Balkanisation and Protectionism
In a completely different ballpark, there’s China. In July 2015, the Chinese government imposed a series of laws that encourage companies to develop products for the national market, using local suppliers. All new digital services and components which arrive from the international market are copied, developed and replaced by a local Chinese version – with Chinese governmental support. The Chinese already have their own Amazon, Facebook and Google. They have Alibaba, WeChat, Weibo and Huawei. The fact that China operates in a protectionist manner is perhaps not surprising. For years, Europe has embraced the global tech industry’s local investments and even the transfer of companies from the Continent to California. But we see emerging protest. More and more Europeans are asking for equal enforcement of stricter data protection legislation. Germany and France have built their own national networks; Schlandnet and Sovereign Cloud. France also invests millions of euros in start-ups to develop the national digital infrastructure. Australia, China, India and Russia have adopted legislation barring their citizens’ personal data from being moved out of the country, causing cloud companies to build data centres within local boundaries. And Germany does not want its nationals’ sensitive personal data placed in the cloud services of companies headquartered in the USA.
Microsoft vs USA
The US government has sought to gain access to American-run corporate servers located outside its borders. But in July 2016, Microsoft won in New York’s 2nd Circuit Court of Appeals, in a case brought about by the US government’s demand for access to emails involved in a narcotics case. With the judgment, Microsoft has been exonerated from handing over emails or other data stored on its servers outside the United States, in this case in Ireland. The verdict is of critical importance, especially for the economic potential of American companies in Europe. The four largest cloud services in the EU are from the US and they control 40% of the entire European market.(“U.S. Tech Firms Dominate Cloud Services in Western Europe”, The Wall Street Journal, 2016).
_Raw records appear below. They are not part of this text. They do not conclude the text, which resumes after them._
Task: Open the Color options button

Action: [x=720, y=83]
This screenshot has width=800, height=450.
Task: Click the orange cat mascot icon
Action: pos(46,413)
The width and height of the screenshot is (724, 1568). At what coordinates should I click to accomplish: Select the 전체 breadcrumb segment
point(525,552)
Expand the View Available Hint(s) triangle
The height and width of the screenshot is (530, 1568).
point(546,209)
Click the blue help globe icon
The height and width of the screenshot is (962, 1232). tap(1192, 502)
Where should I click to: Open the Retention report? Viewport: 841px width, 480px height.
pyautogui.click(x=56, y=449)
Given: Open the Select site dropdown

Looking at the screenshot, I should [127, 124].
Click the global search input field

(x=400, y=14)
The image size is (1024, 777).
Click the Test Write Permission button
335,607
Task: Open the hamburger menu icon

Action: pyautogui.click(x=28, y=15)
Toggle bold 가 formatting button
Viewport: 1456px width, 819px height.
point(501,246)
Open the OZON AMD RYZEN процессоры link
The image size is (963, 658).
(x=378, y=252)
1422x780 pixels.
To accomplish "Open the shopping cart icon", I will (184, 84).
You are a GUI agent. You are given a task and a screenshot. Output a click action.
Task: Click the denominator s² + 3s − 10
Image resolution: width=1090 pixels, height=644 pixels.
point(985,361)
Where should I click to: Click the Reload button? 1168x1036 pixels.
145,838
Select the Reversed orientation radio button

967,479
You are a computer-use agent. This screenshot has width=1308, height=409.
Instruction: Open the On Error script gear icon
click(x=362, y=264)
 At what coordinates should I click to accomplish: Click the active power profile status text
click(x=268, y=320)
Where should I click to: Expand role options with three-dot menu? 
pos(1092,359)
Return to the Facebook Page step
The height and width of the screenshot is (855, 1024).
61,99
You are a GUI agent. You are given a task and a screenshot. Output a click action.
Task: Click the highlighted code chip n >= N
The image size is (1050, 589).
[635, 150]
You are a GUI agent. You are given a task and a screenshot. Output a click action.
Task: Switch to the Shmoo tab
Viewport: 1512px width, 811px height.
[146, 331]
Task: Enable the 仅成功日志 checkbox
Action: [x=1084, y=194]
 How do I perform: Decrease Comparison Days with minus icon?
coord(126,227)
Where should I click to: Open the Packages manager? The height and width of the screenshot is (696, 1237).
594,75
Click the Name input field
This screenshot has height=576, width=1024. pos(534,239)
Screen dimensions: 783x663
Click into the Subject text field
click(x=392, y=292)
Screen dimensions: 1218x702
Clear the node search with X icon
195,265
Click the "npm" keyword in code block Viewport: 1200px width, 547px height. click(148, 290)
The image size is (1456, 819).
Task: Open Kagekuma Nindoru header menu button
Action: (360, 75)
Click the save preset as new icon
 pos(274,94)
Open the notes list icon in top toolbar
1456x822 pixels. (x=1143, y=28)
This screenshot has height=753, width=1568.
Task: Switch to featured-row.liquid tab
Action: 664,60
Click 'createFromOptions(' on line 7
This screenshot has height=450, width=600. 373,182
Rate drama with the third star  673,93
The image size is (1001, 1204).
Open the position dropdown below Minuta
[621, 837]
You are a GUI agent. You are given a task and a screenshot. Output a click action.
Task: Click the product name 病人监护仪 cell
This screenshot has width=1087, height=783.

Despite a balkanisation trend, their market shares are increasing; they’ve built new, large data centres in the EU, large enough to offer data storage which is very cheap, flexible and – after the Microsoft judgment – also safe from NSA access. If US companies were unable to protect European data on European soil, they would be quite badly off. What remains is for the US government to ask for access via the government in the country holding the data. In Microsoft’s case, Ireland said that it would have been open to help the US government, but that it never was asked in the first place. (“US cannot force Microsoft to hand over emails stored abroad, court rules”, The Guardian, 2016) Microsoft has already protected against the risk that the US government could be granted access to data on European soil by partnering with T-Systems to deliver a cloud service under German jurisdiction (Chap. 4).